If you missed our extensive coverage of the fantastic Lausanne Diamond League where Alicia Monson almost won the 3k, Ryan Crouser lost the shot put and Noah Lyles continued his winning ways, catch up here as we don’t talk about that here. We also don’t talk about how an American will be the #1 seed at a major marathon this year (Berlin) – when’s the last time that happened? World Athletics also announced the schedule for the 2023 Worlds, and we analyzed the biggest potential doubles and asked WA to change the schedule for Jakob Ingebrigtsen.

In terms of what to look forward to this weekend, the big event is the final regular season Diamond League meet of the year on Friday in Brussels (2-4 pm ET).

Crazy Ultramarathon Weekend

If you are an ultramarathon fan, chances are you enjoyed last weekend as three of the biggest ultra races in the world were held around the globe: UTMB in France, the Comrades Marathon in South Africa, and the World 100K champs in Germany. Below, a few highlights from a busy weekend of racing.
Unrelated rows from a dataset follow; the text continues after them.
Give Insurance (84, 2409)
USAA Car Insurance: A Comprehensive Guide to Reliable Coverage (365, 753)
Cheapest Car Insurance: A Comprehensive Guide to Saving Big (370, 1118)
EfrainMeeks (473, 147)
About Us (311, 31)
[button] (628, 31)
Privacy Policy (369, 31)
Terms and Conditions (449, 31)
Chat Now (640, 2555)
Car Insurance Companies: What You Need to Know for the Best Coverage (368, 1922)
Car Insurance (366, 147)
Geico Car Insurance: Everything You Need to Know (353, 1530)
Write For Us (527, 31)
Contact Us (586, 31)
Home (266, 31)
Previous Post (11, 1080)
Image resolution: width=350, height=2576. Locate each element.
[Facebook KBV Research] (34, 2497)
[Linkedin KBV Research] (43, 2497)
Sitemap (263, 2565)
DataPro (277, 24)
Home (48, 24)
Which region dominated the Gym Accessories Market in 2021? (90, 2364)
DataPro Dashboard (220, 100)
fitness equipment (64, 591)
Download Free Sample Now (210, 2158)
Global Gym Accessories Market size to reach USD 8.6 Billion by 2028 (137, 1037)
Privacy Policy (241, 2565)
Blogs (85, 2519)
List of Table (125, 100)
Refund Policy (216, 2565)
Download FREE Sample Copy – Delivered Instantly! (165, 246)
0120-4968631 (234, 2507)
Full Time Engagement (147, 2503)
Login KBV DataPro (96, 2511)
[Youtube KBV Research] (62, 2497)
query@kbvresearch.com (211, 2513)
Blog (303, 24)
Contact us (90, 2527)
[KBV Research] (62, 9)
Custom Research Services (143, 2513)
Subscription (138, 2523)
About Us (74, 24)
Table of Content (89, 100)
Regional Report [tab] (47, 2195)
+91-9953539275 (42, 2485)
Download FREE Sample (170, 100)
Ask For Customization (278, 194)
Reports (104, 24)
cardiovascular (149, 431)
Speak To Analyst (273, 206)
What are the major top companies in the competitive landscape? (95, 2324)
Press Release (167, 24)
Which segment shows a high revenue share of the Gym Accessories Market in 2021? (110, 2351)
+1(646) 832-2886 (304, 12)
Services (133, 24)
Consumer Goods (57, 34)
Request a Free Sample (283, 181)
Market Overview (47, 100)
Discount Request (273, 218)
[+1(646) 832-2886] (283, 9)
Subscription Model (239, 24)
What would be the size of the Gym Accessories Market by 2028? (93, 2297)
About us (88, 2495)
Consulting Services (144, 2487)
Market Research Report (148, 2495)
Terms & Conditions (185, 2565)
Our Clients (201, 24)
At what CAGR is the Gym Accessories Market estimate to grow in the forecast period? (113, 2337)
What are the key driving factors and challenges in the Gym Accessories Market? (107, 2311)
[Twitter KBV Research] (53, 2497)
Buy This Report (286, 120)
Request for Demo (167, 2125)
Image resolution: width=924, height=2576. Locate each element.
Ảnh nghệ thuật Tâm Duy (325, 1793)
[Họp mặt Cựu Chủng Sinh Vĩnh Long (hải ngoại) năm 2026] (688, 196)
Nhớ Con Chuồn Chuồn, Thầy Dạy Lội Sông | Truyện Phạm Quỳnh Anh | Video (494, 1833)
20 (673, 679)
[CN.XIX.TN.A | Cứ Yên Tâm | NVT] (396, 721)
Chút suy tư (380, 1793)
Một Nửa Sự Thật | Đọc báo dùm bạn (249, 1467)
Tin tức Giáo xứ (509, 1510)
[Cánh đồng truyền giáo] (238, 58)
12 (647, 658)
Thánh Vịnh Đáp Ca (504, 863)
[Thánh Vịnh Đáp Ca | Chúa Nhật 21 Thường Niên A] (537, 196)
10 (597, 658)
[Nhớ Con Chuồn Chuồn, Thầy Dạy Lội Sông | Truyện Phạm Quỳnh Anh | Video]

At UTMB, a 171.5-kilometer race (106.5 miles) around Mont Blanc featuring more than 32,000 feet of elevation gain, Spain’s Kilian Jornet won the race for the fourth time in a record 19:49:30, tying Frenchman Francois D’Haene for the most men’s victories in race history and smashing Pau Capell’s 2019 course record of 20:19:09 (it’s also faster than D’Haene’s 20:11:44 time from 2014 on a slightly shorter course). The win came 14 years after Jornet’s first UTMB victory at the age of 20. That’s particularly impressive because in the world of mountain running, there is no more prestigious race than UTMB. We named it one of the three “Triple Crown” races (along with Western States and Comrades) during our ultramarathon exploration back in 2019. Runner-up Mathieu Blanchard also broke the previous CR by running 19:54:50.

Embed from Getty Images

Interestingly, though, this was Jornet’s first UTMB win since 2011. He won his first three in quick succession (2008, 2009, 2011) but then skipped the next five editions to focus on other projects. He then returned to UTMB in 2017 and finished 2nd to D’Haene. He DNF’d in 2018 before returning to the top of the podium in 2022.

D’Haene didn’t run UTMB this year, but he did race Jornet at the Hardrock 100, with Jornet prevailing (his 5th victory there). It would be great to see the two mountain running legends square off again next year at UTMB.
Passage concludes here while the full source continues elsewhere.